Find the "break points"
They can be detect by peak in the angle between neighbors of found points. something like
float a0=atan2(pnt[i].y-pnt[i-1].y,pnt[i].x-pnt[i-1].x);
float a1=atan2(pnt[i+1].y-pnt[i].y,pnt[i+1].x-pnt[i].x);
float da=fabs(a0-a1); if (da>M_PI) da=2.0*M_PI-da;
if (da>treshold) pnt[i] is break point;
or use the fact that on break point the slope angle delta change sign:
float a1=atan2(pnt[i-1].y-pnt[i-2].y,pnt[i-1].x-pnt[i-2].x);
float a1=atan2(pnt[i ].y-pnt[i-1].y,pnt[i ].x-pnt[i-1].x);
float a2=atan2(pnt[i+1].y-pnt[i ].y,pnt[i+1].x-pnt[i ].x);
float da0=a1-a0; if (da0>M_PI) da0=2.0*M_PI-da0; if (da0<-M_PI) da0=2.0*M_PI+da0;
float da1=a2-a1; if (da1>M_PI) da1=2.0*M_PI-da1; if (da1<-M_PI) da1=2.0*M_PI+da1;
if (da0*da1<0.0) pnt[i] is break point;
fit ellipses
so if no break points found you can fit the entire pnt[] as single ellipse. For example Find bounding box. It's center is center of ellipse and its size gives you semi-axises.
If break points found then first find the bounding box of whole pnt[] to obtain limits for semi-axises and center position area search. Then divide the pnt[] to parts between break points. Handle each part as separate part of ellipse and fit.
After all the pnt[] parts are fitted check if some ellipses are not the same for example if they are overlapped by another ellipse the they would be divided... So merge the identical ones (or average to enhance precision). Then recolor all pnt[i] points to white, clear the pnt[] list and loop #2 until no more black pixel is found.
how to fit ellipse from selection of points?
algebraically
use ellipse equation with "evenly" dispersed known points to form system of equations to compute ellipse parameters (x0,y0,rx,ry,angle).
geometrically
for example if you detect slope 0,90,180 or 270 degrees then you are at semi-axis intersection with circumference. So if you got two such points (one for each semi-axis) that is all you need for fitting (if it is axis-aligned ellipse).
for non-axis-aligned ellipses you need to have big enough portion of the circumference available. You can exploit the fact that center of bounding box is also the center of ellipse. So if you got the whole ellipse you know also the center. The semi-axises intersections with circumference can be detected with biggest and smallest tangent change. If you got center and two points its all you need. In case you got only partial center (only x, or y coordinate) you can combine with more axis points (find 3 or 4)... or approximate the missing info.
Also the half H,V lines axis is intersecting ellipse center so it can be used to detect it if not whole ellipse in the pnt[] list.
approximation search
You can loop through "all" possible combination of ellipse parameters within limits found in #4 and select the one that is closest to your points.
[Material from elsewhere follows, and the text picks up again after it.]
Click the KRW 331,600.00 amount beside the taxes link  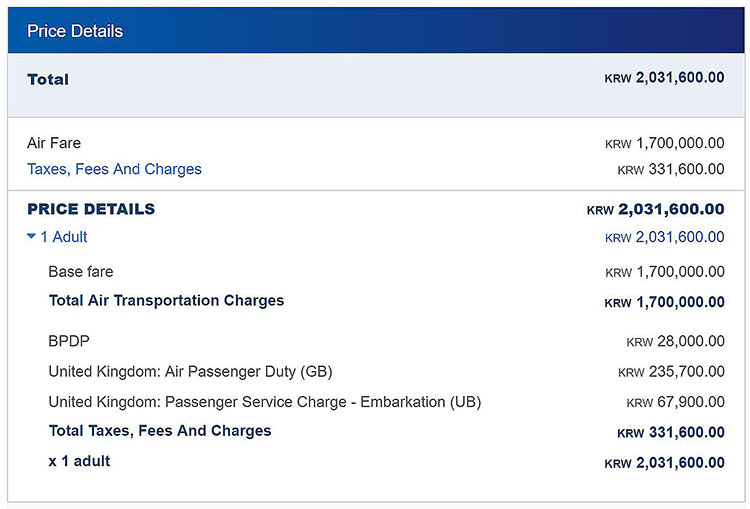coord(670,170)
That would be insanely slow of coarse so use binary search like approach something like mine approx class. Also see
Curve fitting with y points on repeated x positions (Galaxy Spiral arms)
on how it is used for similar fit to yours.
hybrid
You can combine geometrical and approximation approach. First compute what you can by geometrical approach. And then compute the rest with approximation search. you can also increase precision of the found values.
In rare case when two ellipses are merged without break point the fitted ellipse will not match your points. So if such case detected you have to subdivide the used points into groups until their fits matches ...
This is what I have in mind with this:
You probably need something like this:
https://en.wikipedia.org/wiki/Circle_Hough_Transform
Your edge points are simply black pixels with at least one white 4-neighbor.
Unfortunately, though, you say that your ellipses may be “tilted”. Generic ellipses are described by quadratic equations like
x² + Ay² + Bxy + Cx + Dy + E = 0
with B² < 4A (⇒ A > 0). This means that, compared to the circle problem, you don't have 3 dimensions but 5. This causes the Hough transform to be considerably harder. Luckily, your example suggests that you don't need a high resolution.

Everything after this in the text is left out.